> _ACTIVITY_: In your answer, transcribe all of the data exactly.
- - -
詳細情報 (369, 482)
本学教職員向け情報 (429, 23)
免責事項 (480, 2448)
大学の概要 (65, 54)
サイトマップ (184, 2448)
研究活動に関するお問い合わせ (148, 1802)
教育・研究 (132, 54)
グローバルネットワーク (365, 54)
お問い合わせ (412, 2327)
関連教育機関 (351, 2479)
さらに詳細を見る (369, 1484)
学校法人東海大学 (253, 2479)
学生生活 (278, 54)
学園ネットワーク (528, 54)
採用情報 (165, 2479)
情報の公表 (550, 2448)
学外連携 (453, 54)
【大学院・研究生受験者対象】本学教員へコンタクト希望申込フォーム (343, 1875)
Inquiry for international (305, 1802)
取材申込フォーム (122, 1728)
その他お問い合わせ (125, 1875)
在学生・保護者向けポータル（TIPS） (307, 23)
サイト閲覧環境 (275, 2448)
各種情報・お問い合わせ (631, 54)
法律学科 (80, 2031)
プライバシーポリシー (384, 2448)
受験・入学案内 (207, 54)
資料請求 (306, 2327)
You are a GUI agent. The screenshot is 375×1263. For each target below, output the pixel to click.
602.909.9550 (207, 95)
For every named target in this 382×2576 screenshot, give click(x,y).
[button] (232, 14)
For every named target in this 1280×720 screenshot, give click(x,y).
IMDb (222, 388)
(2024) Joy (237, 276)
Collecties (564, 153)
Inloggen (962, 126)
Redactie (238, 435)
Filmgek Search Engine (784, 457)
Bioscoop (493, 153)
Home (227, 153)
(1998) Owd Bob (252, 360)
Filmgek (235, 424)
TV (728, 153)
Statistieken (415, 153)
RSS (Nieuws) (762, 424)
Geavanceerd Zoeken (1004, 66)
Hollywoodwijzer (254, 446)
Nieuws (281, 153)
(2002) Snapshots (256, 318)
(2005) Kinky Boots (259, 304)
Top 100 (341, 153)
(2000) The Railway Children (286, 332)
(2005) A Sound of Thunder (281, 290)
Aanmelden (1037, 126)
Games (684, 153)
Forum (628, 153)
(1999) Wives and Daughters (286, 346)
- - -
> _WRITTEN RESPONSE_:
詳細情報 (369, 482)
本学教職員向け情報 (429, 23)
免責事項 (480, 2448)
大学の概要 (65, 54)
サイトマップ (184, 2448)
研究活動に関するお問い合わせ (148, 1802)
教育・研究 (132, 54)
グローバルネットワーク (365, 54)
お問い合わせ (412, 2327)
関連教育機関 (351, 2479)
さらに詳細を見る (369, 1484)
学校法人東海大学 (253, 2479)
学生生活 (278, 54)
学園ネットワーク (528, 54)
採用情報 (165, 2479)
情報の公表 (550, 2448)
学外連携 (453, 54)
【大学院・研究生受験者対象】本学教員へコンタクト希望申込フォーム (343, 1875)
Inquiry for international (305, 1802)
取材申込フォーム (122, 1728)
その他お問い合わせ (125, 1875)
在学生・保護者向けポータル（TIPS） (307, 23)
サイト閲覧環境 (275, 2448)
各種情報・お問い合わせ (631, 54)
法律学科 (80, 2031)
プライバシーポリシー (384, 2448)
受験・入学案内 (207, 54)
資料請求 (306, 2327)
You are a GUI agent. The screenshot is 375×1263. For each target below, output the pixel to click.
602.909.9550 (207, 95)
For every named target in this 382×2576 screenshot, give click(x,y).
[button] (232, 14)
For every named target in this 1280×720 screenshot, give click(x,y).
IMDb (222, 388)
(2024) Joy (237, 276)
Collecties (564, 153)
Inloggen (962, 126)
Redactie (238, 435)
Filmgek Search Engine (784, 457)
Bioscoop (493, 153)
Home (227, 153)
(1998) Owd Bob (252, 360)
Filmgek (235, 424)
TV (728, 153)
Statistieken (415, 153)
RSS (Nieuws) (762, 424)
Geavanceerd Zoeken (1004, 66)
Hollywoodwijzer (254, 446)
Nieuws (281, 153)
(2002) Snapshots (256, 318)
(2005) Kinky Boots (259, 304)
Top 100 (341, 153)
(2000) The Railway Children (286, 332)
(2005) A Sound of Thunder (281, 290)
Aanmelden (1037, 126)
Games (684, 153)
Forum (628, 153)
(1999) Wives and Daughters (286, 346)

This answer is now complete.